Leveraging-Category-Information-for-Single-Frame-Visual-Sound-Source-Separation

Paper | project

A PyTorch implementation of "Leveraging Category Information for Single-Frame Visual Sound Source Separation". Authors: Lingyu Zhu and Esa Rahtu. Tampere University, Finland.

Environment

Python>=3.5, PyTorch>=0.4.0

Preparing the data

#Not released yet, but you can train the model on your own dataset for now by setting the following info:
-Create a folder data/, place the csv file lists under the folder data/, the csv file has the format as below: 
	audio_path, frames_path, frames count
-Edit the dataset path at line 163 of file dataset/music.py

Model selection

Replace the --arch_frame and --arch_sound in scripts/train_locSep.sh and scripts/eval_locSep.sh to switch to diffeent appearance and sound networks.

Training

# Training the A(Res-50) + S(MV2) model
./scripts/train_locSep.sh

# Training the A(Res-50, att) + S(MV2) model
-The network A(Res-50, att) + S(MV2) is trained based on A(Res-50) + S(MV2). 
-Uncomment the line of "CUDA_VISIBLE_DEVICES="0" python -u main_Appearance_att_Sound.py $OPTS" in scripts/train_locSep.sh to start the training.

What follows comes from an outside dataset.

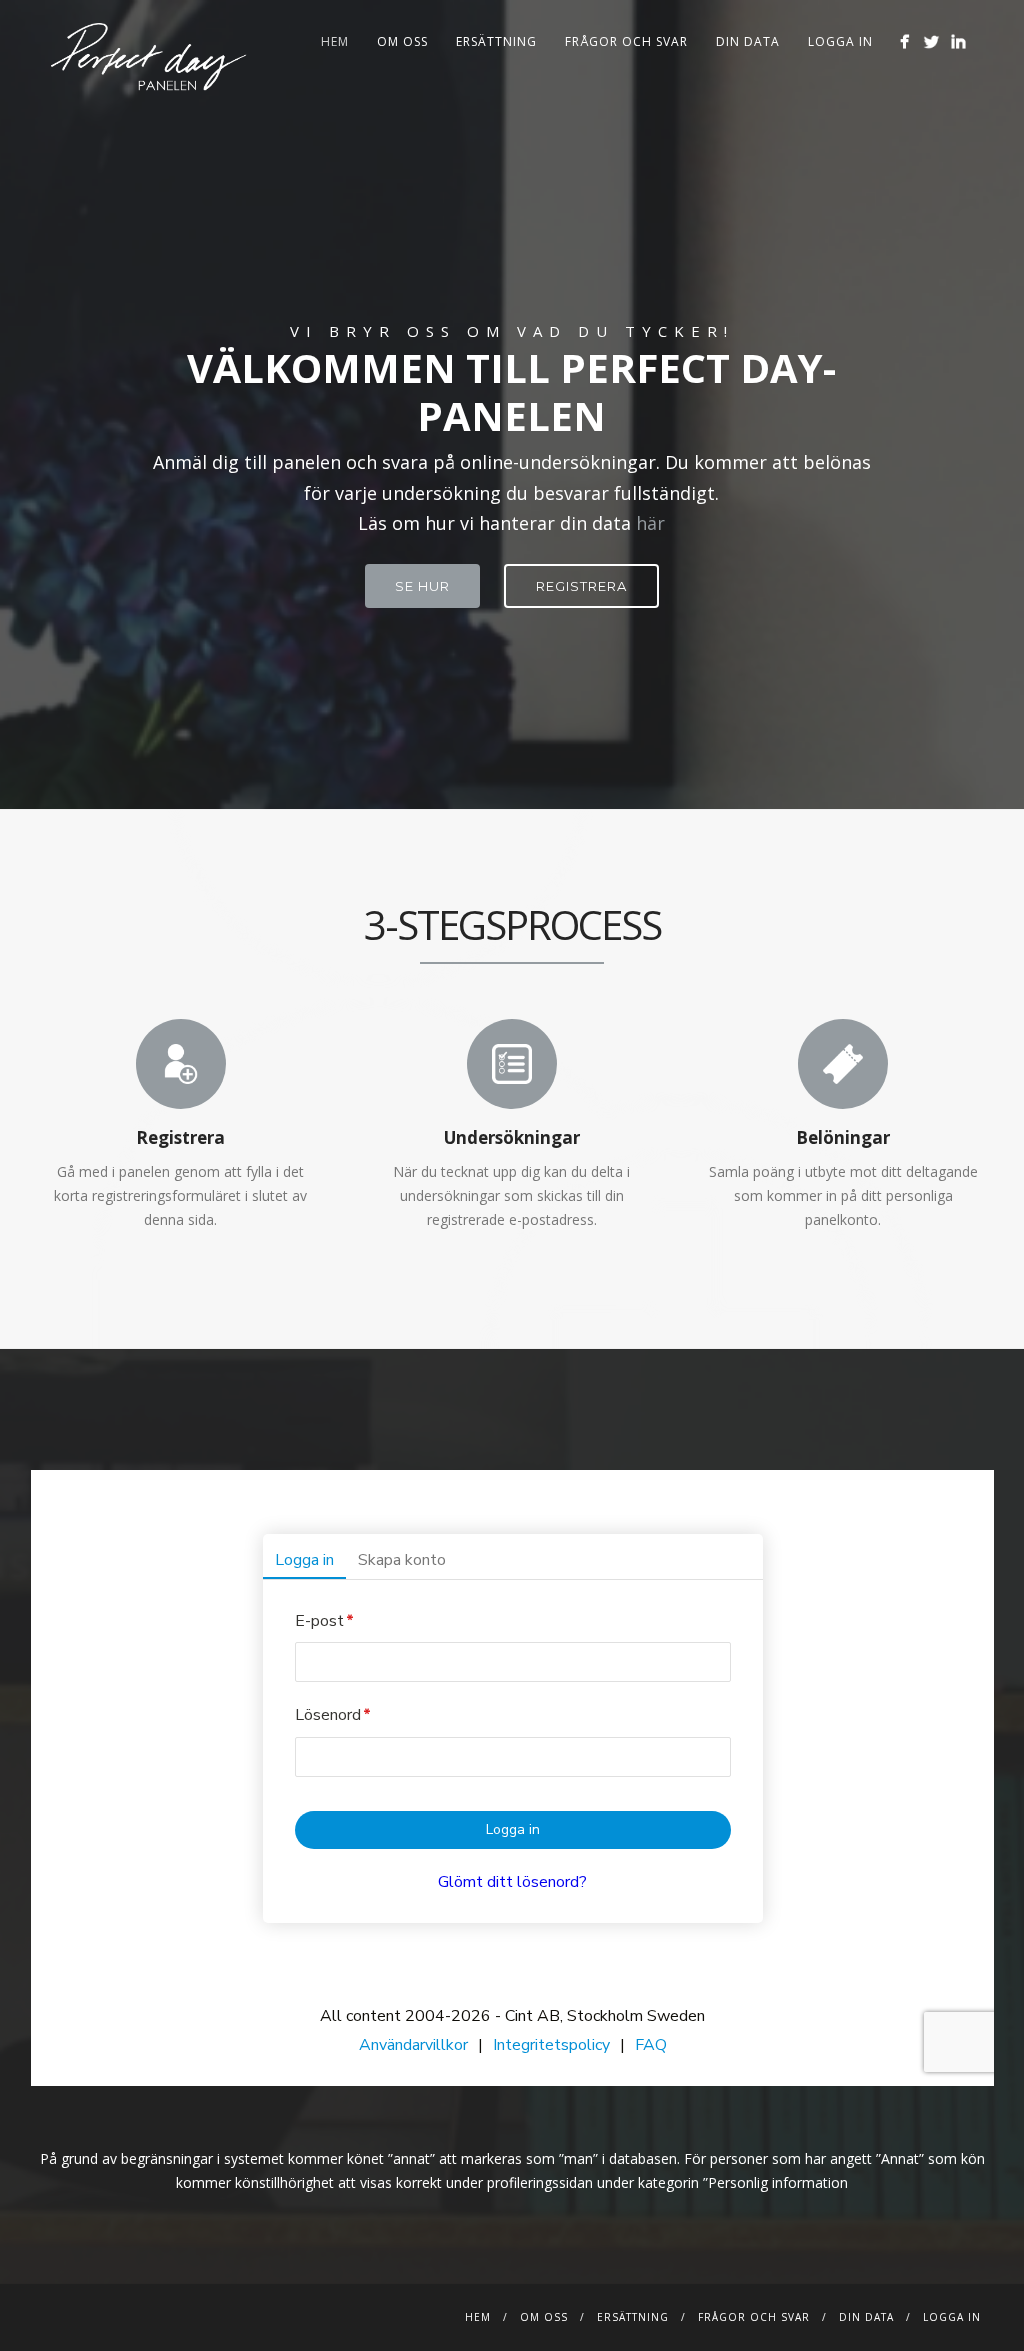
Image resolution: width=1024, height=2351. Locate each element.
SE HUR (422, 586)
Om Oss (402, 41)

# Training the A(CatEmb) + S(MV2) model
-Uncomment the line of "CUDA_VISIBLE_DEVICES="0" python -u main_GCEmb_Sound.py $OPTS" in scripts/train_locSep.sh to start the training.

Evaluation

# Ajust accordingly based on the selected model
./scripts/eval_locSep.sh

Reference

[1] Zhu, Lingyu, and Esa Rahtu. "Visually guided sound source separation using cascaded opponent filter network." Proceedings of the Asian Conference on Computer Vision (ACCV). 2020.

[2] Zhao, Hang, et al. "The sound of pixels." Proceedings of the European conference on computer vision (ECCV). 2018.

[3] Arandjelovic, Relja, and Andrew Zisserman. "Objects that sound." Proceedings of the European Conference on Computer Vision (ECCV). 2018.

Citation

If you find this work useful in your research, please cite:

@inproceedings{zhu2021leveraging,
  title={Leveraging Category Information for Single-Frame Visual Sound Source Separation},
  author={Zhu, Lingyu and Rahtu, Esa},
  booktitle={2021 9th European Workshop on Visual Information Processing (EUVIP)},
  pages={1--6},
  year={2021},
  organization={IEEE}
}

Acknowledgement

This repo is developed based on Sound-of-Pixels.